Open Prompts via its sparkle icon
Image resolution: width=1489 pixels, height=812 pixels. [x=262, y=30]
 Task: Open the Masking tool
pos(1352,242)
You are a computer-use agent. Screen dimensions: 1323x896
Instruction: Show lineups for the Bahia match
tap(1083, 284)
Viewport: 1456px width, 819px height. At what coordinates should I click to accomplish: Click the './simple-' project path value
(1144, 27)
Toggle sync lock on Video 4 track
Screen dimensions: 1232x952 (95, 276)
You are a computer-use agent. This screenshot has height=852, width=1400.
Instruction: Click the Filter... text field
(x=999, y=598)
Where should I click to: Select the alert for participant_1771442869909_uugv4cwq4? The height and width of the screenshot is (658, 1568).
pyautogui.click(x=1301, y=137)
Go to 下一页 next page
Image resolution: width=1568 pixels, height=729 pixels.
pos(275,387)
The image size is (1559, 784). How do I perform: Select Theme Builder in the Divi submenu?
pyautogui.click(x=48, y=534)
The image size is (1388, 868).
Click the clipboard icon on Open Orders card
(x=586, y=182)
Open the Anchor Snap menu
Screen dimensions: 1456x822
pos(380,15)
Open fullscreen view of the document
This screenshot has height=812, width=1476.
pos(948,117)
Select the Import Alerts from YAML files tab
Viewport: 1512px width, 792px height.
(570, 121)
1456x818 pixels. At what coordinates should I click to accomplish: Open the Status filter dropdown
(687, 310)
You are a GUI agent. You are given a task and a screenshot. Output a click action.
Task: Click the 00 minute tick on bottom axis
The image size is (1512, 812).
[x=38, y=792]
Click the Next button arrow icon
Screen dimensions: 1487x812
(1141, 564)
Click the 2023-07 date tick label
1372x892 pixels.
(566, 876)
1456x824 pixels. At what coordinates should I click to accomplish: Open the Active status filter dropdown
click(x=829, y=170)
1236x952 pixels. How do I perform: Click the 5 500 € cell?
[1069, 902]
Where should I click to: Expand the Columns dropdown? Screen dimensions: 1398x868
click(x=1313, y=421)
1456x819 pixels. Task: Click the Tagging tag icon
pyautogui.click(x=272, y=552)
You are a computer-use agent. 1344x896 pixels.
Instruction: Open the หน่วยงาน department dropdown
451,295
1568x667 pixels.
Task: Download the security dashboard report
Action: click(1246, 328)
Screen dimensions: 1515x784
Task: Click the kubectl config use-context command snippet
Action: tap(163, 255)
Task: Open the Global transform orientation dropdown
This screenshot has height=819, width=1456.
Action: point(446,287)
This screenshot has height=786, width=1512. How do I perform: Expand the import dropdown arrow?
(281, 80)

═══

*Problem to solve*:
Give back, unchanged, the line that holds "Task: Open the Global" along with all lines after it through the last line above.

*Task answer*:
Task: Open the Global transform orientation dropdown
This screenshot has height=819, width=1456.
Action: point(446,287)
This screenshot has height=786, width=1512. How do I perform: Expand the import dropdown arrow?
(281, 80)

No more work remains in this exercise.